If you make proprietary licenses invalid, you have to do the same for Free licenses.
Copyright is the only law that covers both sides of the software fence.
The copyright owners can grant/deny anything in regards to their work.
Them's the facts.


Incorrect. Copyright law governs the distribution of copyrighted works, not use. In most EULAs in proprietary software there are lots of clauses how you can use the software and how you can't, but such clauses do not belong under the copyright law and are invalid in most countries. Of course, the parts where EULA says you are not allowed to copy the software to others etc do fall under copyright law and those parts are valid.

Then again, selling a copyrighted work as a whole, not parts of it or copies of it, belong under sales law; it's not distribution, it's the copyrighted work changing owner from one to another with the aforementioned party losing their ownership. EULAs cannot dictate how sales laws applies to them and thus all such clauses are again invalid. And before you jump to conclusions: no, it's sales about the particular work, not the copyright of it.

(I'm starting to think that it'd be easier to just write a complete article explaining these things than just repeating the same things in comments section every time someone who doesn't understand what he's talking about makes erroneous claims..)

Reply Parent Score: 3

Lamego Member since:
2006-01-12

Some GPL software distributors do require the user to accept the GPL license during install.
How do you USE software without obtaining it from DISTRIBUTION ?

Anyway, the described court case is about distribution, not use. From an enforcement perspective it is aligned with the distribution conditions for GPL, which you must comply with.

And please stop being disrespectful, OSNews deserves better.

Reply Parent Score: 1

WereCatf Member since:
2006-02-15

Some GPL software distributors do require the user to accept the GPL license during install.
How do you USE software without obtaining it from DISTRIBUTION ?
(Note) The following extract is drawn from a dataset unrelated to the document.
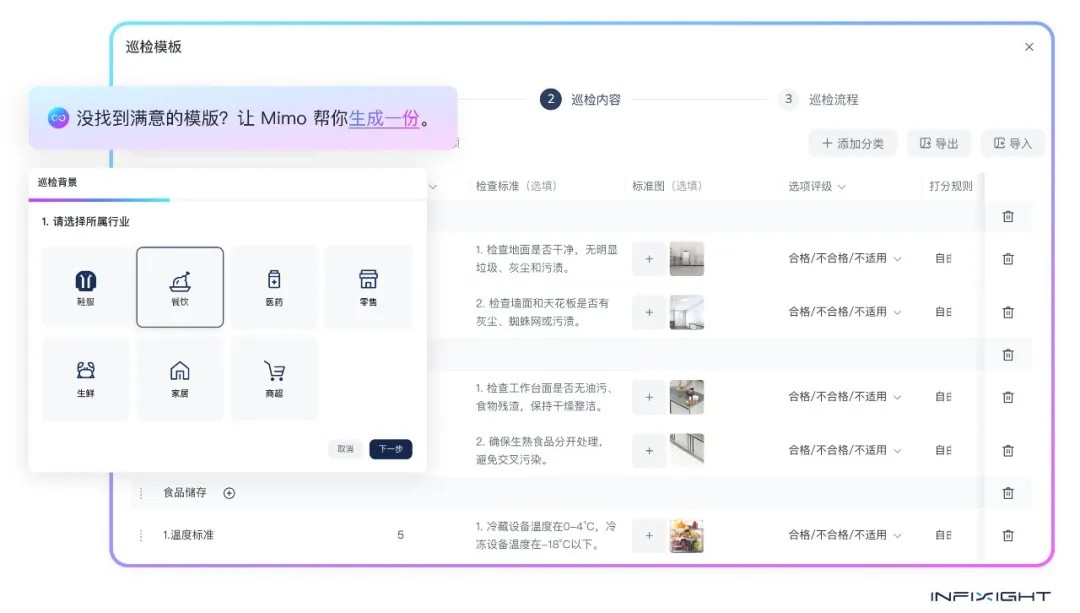Select the 生鲜 fresh food crab icon

(x=86, y=378)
I can only assume those distributors themselves have just copied that practice from proprietary solutions without thinking. GPL is a copyright license, not an EULA per se, and is invalid when only using the software or code. GPL (and copyright law itself) applies only when distributing such yourself.

I give you that that it's a bad practice to ask users to agree or disagree with GPL before they can install the software in question; you are not required to agree with GPL to use GPLed software and thus the dialog is unneeded.